Extrait du document ->
"""

Pénalités en vertu du paragraphe 163(2) de la LIR

[49]    Quant à la pénalité en vertu du paragraphe 163(2), je suis d’avis que l’intimée s’est acquittée de son fardeau et a prouvé que l’appelant a sciemment ou dans des circonstances équivalant à faute lourde, fait un faux énoncé ou une omission dans ses déclarations de revenus.

[50]    La Cour d’appel fédérale a mentionné dans l’arrêt Lacroix c La Reine, 2008 CAF 241, que la ministre s’est acquittée de son fardeau de la preuve selon le paragraphe 163(2) de la LIR si elle démontre que le contribuable a touché un revenu qu’il n’a pas déclaré et que ses explications quant à l’écart entre ses revenus déclarés et les revenus cotisés ne sont pas crédibles. À cet effet, le juge Pelletier dans un jugement unanime écrit ce qui suit au paragraphe 32 de ses motifs :

[32]  [...]  Il se peut que dans certaines circonstances, le ministre soit en mesure de faire une preuve directe de l'état d'esprit du contribuable lorsque ce dernier a produit sa déclaration de revenu. Mais dans la grande majorité des cas, le ministre ne pourra que miner la crédibilité du contribuable, soit par des éléments de preuve qu'il apporte, soit en contre-interrogatoire du contribuable. Dans la mesure où la Cour canadienne de l'impôt est persuadée que le contribuable touche un revenu qu'il n'a pas déclaré et que l'explication offerte par le contribuable pour l'écart constaté entre son revenu déclaré et l'accroissement de son actif est non crédible, le ministre s'est acquitté du fardeau de preuve qui lui incombe aux termes du sous-alinéa 152(4)(a)(i) et du paragraphe 162(3).

"""

Extraits de données ->
"""

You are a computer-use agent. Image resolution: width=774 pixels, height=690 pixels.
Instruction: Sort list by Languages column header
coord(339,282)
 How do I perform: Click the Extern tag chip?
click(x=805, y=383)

"""
"""

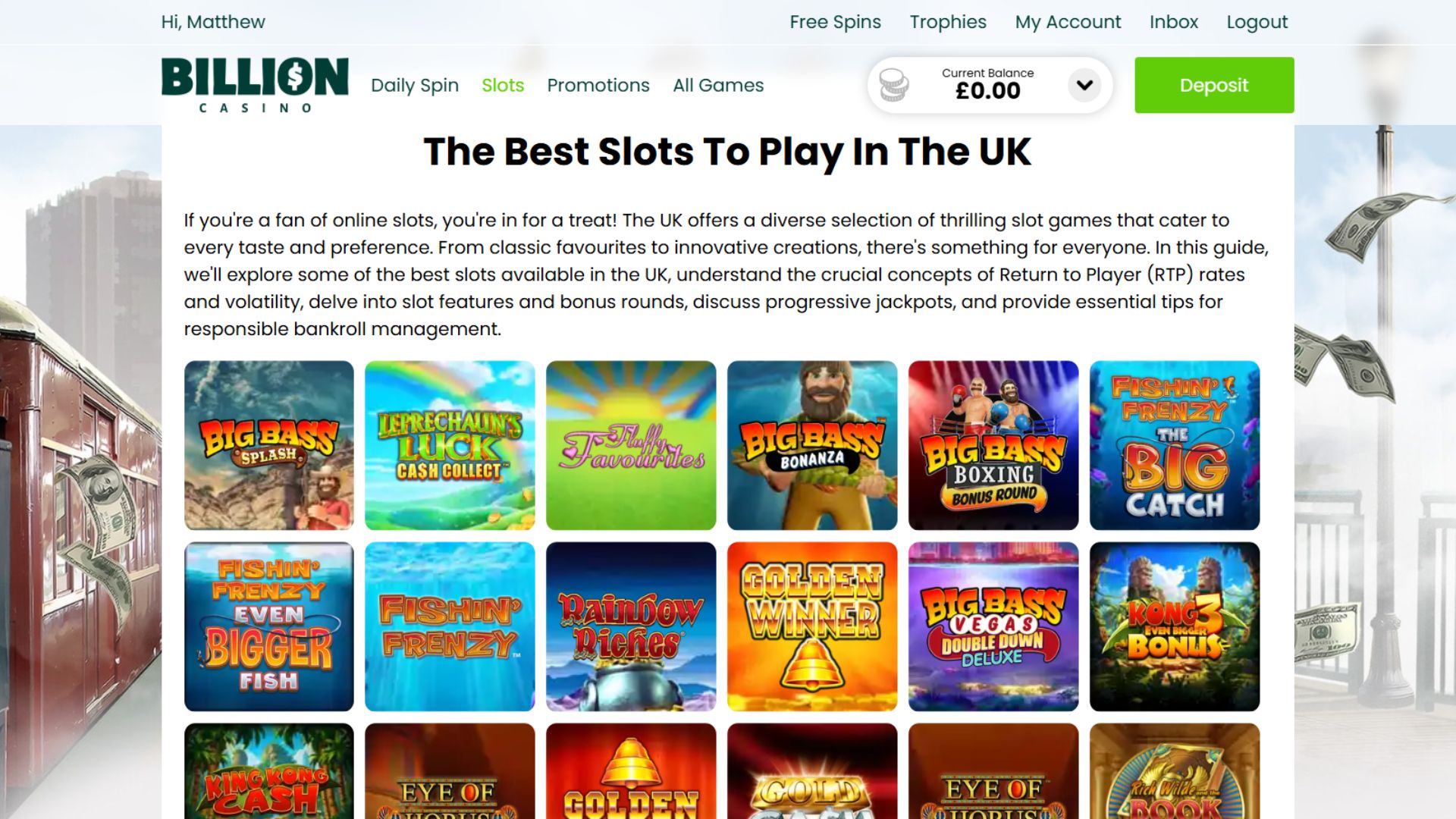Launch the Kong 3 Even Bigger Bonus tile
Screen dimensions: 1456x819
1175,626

"""

Travail demandé -> Relevez toutes les dispositions législatives citées dans l'extrait sur les pénalités. Seul l'extrait sur les pénalités sert de source.

Résultat de l'exercice ->
- paragraphe 163(2) de la LIR
- sous-alinéa 152(4)(a)(i)
- paragraphe 162(3)